Hearing the news that she has broken up with him STILL came to me as a shock even though i already knew what she was going to do 3 weeks ago. Nontheless, i was speechless. Maybe it's because i was thinking about him at that time. I wondered, how he is and how he would've have taken the news. The instant i heard that he was crying, a small tear shed from my eyes. I wanted so much to call him and comfort him and let him know that i am there for him. But, i was to pretend that i knew nothing about it till he tells me.
Not long after that, he came online. I saw his broken heart and asked casually if he was alright. He told me the whole thing. That she left him for another guy. There i was thinking, she wouldn't do such a thing. She told me she knew how it felt like and she would never do such things to him.

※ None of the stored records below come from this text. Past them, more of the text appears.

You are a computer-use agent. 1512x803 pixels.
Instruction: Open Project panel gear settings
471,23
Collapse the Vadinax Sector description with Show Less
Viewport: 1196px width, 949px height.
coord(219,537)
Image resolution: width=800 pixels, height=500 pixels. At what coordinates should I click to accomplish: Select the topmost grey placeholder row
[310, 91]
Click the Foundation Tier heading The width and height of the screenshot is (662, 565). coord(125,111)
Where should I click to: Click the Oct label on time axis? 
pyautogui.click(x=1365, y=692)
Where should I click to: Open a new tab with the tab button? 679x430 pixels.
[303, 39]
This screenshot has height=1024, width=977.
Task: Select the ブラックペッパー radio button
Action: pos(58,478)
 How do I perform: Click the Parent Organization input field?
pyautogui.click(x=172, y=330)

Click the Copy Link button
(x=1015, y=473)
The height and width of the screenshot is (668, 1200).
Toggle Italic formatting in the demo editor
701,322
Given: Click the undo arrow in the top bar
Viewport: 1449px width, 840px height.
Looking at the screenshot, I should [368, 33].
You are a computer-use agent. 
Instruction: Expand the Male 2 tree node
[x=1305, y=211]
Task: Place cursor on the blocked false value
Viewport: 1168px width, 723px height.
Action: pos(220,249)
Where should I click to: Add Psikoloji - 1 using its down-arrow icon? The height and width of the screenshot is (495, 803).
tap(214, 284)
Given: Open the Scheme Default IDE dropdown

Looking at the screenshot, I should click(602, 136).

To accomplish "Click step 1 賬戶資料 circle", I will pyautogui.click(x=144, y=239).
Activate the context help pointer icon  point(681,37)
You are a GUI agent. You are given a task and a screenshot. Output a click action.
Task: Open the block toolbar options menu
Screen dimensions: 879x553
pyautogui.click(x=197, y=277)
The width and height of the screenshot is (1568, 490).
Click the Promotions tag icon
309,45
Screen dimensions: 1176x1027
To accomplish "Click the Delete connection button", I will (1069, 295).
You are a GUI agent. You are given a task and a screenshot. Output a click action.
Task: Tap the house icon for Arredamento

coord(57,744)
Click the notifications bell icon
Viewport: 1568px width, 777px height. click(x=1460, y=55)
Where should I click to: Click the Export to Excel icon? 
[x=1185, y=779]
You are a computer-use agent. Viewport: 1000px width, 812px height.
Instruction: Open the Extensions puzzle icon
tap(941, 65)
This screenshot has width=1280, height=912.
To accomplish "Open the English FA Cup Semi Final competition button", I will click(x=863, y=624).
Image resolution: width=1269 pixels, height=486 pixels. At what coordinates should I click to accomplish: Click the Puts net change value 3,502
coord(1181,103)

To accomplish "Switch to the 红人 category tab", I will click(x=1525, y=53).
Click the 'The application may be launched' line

Later, i spoke to her and yes. She finally told me the truth. She had another guy. In an instant, i thought, what a bitch. Lying once before and now...... I was speechless for a second or two. I was not angry at all for what she has done. I doubt i knew what was going on in my head let alone my heart. But they both tell me that i shouldn't be angry at her for her actions and not to hate her. I did not know why.
I have felt the immense pain of having someone take someone away from me. And she was the one who did it. And now here she is, doing it again to another girl who was in a 8 years relationship. I was thinking to myself.... What is she trying to do? Doesn't she understand the pain?
The only thing my heart is telling me to do is i should congratulate her with all my heart and be happy for her. But at the same time, warn her that if that guy can leave a 8 years relationship, anything can happen between them now.
The thing that i do not understand is, how come i am not mad at her? And why am i being so calm about all this? The fact that i kept telling her that i understand and i do not hate her confuses me more.
Do i really understand how she feels and at the same time understand the pain that she has caused the girl and him? Am i turning into a "i've experienced it and i understand" kinda person to the extend of forgiving everything that has gone wrong? Or am i going mad?